Niépce took what is believed to be the world’s first photogravure (a process whereby a copper plate is coated with a light-sensitive gelatin tissue which had been exposed to a film positive, and then etched, resulting in a high quality print), in 1822, of an engraving of Pope Pius VII. Niépce did not have a steady enough hand to trace the inverted images created by the camera obscura, as was popular in his day, so he looked for a way to capture an image permanently.

He experimented with lithography, which led him in his attempt to take a photograph using a camera obscura. He also experimented with silver chloride, which darkens when exposed to light, but eventually looked to bitumen, which he used in his first successful attempt at capturing nature photographically. He dissolved bitumen in lavender oil, a solvent often used in varnishes, and coated the sheet of pewter with this light capturing mixture. He placed the sheet inside a camera obscura to capture the picture, and eight hours later removed it and washed it with lavender oil to remove the unexposed bitumen.

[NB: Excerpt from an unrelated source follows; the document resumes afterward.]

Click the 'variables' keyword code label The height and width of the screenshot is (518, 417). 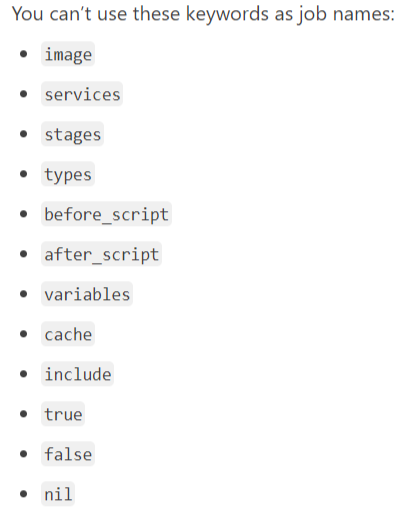87,294
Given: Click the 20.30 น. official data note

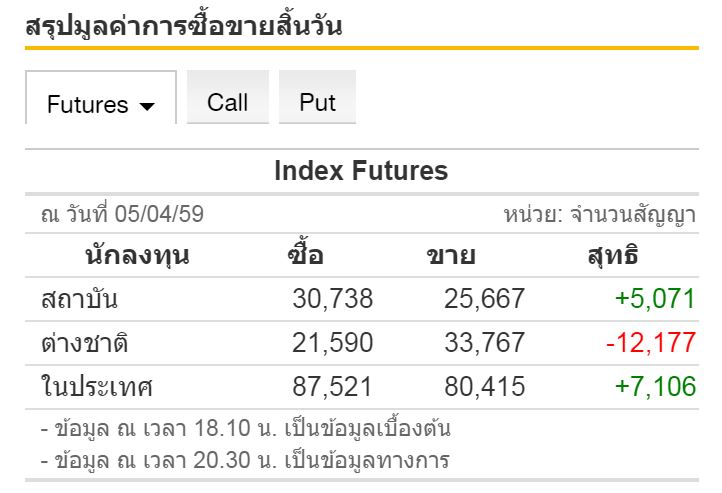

He began experimenting to set optical images in 1793. Some of his early experiments made images, but they faded very fast. The earliest known, surviving example of a Niépce photograph (or any other photograph) was created in 1825. Niépce called his process heliography, which literally means ‘sun writing.’

Starting in 1829 he began collaborating on improved photographic processes with Louis Daguerre, and together they developed the physautotype, a process that used lavender oil. The partnership lasted until Niépce’s death in 1833. Daguerre continued with experimentation, eventually developing a process that little resembled that of Niépce, which he named the ‘Daguerréotype,’ after himself.

For many years, Niépce received little credit for his significant contribution to the development of photography. But, it is now generally recognized that his ‘heliographic’ process was the first successful example of what we now call photography: an image created on a light-sensitive surface, by the action of light.